Word Embeddings

Word embeddings are lower dimentional dense representation of words. Generally, embeddings are generated using semi supervised learning where the embeddings are learned based on an objective function such as finding the next word, finding the masked word, relevance of two given words. Trained on a huge corpus of public data such as books and wikipedia, word embeddings capture the features of a word in a lower dimentional space. Word embeddings are also useful in finding similarity between two words as similar words will have similar features in their embeddings.

The example code here loads word embedding file into memory. Then it finds analogy between different words based on word embedding

import numpy as np
import annoy as nn
import os

from argparse import Namespace
args = Namespace(
    embedding_folder = r'C:\Users\krkusuk\Downloads\glove.6B',
    embedding_file = r'glove.6B.50d.txt'
)
class PretrainedEmbeddings(object):
    def __init__(self, word_to_index, word_vectors):
        self.word_to_index = word_to_index
        self.word_vectors = word_vectors
        
        self.index_to_word = {v:k for k,v in self.word_to_index.items()}
        
        #nearest neighbour index
        self.index = nn.AnnoyIndex(len(word_vectors[0]), metric = 'euclidean')
        for _,i in self.word_to_index.items():
            self.index.add_item(i, self.word_vectors[i])
        #50 in number of trees.

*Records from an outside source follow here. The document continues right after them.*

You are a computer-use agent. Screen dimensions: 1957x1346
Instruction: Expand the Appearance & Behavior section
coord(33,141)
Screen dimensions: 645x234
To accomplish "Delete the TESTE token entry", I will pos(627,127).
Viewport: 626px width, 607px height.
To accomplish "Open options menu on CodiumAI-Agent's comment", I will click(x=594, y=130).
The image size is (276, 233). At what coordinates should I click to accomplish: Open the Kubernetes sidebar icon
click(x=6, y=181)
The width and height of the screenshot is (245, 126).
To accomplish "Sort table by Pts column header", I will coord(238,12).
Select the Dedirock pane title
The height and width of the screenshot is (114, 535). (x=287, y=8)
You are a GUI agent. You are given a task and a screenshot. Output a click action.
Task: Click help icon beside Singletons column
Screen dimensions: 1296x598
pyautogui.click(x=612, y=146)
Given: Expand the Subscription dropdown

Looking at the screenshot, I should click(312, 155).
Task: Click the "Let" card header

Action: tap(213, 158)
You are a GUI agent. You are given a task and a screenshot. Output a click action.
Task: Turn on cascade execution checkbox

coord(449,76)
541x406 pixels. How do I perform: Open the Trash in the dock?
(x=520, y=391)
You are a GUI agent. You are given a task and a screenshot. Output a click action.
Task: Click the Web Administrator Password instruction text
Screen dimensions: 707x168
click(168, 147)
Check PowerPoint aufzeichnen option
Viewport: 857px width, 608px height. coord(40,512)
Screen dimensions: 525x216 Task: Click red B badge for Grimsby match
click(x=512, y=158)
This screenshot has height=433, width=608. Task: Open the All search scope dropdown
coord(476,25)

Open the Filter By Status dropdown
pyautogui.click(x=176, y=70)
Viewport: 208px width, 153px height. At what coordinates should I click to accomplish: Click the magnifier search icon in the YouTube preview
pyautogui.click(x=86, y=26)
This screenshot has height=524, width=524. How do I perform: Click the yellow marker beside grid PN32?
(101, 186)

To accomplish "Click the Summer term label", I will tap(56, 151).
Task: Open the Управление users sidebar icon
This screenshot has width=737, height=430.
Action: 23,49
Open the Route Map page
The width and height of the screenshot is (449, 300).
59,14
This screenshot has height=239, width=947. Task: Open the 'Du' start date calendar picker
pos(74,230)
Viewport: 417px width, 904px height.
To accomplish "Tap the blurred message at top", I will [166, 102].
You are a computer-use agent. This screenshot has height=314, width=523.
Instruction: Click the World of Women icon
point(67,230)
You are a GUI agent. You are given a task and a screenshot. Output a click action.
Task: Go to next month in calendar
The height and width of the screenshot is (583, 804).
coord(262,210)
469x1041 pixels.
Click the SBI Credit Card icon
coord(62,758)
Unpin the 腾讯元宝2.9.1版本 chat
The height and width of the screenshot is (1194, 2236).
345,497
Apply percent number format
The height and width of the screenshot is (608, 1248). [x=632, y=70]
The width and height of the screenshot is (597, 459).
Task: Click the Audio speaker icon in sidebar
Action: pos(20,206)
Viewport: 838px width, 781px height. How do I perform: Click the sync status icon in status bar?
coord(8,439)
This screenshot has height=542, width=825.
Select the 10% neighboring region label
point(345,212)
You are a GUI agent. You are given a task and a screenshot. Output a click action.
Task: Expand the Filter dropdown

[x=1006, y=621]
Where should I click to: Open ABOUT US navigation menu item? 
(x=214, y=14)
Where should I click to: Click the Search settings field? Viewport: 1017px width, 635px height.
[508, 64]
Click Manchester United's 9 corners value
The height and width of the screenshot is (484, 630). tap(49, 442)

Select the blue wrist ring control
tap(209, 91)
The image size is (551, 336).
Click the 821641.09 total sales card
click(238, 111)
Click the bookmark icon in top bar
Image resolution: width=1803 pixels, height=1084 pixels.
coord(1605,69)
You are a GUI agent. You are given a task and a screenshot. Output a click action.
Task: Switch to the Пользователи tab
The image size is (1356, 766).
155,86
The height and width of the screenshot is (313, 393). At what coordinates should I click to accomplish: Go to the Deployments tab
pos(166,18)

More trees, more precission
        self.index.build(50)
        
    @classmethod
    def from_embedding_file(cls, filepath):
        word_to_index={}
        word_vectors = []
        
        with open(filepath,encoding='UTF8') as f:
            for line in f.readlines():
                cols= line.split(' ')
                word = cols[0]
                embedding = np.array([float(x) for x in cols[1:]])
                word_to_index[word] = len(word_to_index)
                word_vectors.append(embedding)
        return cls(word_to_index, word_vectors)
    
    def get_word_vector(self, word):
        return self.word_vectors[self.word_to_index[word]]
    def get_nearest_neighbout(self, embedding, n =1):
        nn_indices = self.index.get_nns_by_vector(embedding, n)
        return [self.index_to_word[i] for i in nn_indices]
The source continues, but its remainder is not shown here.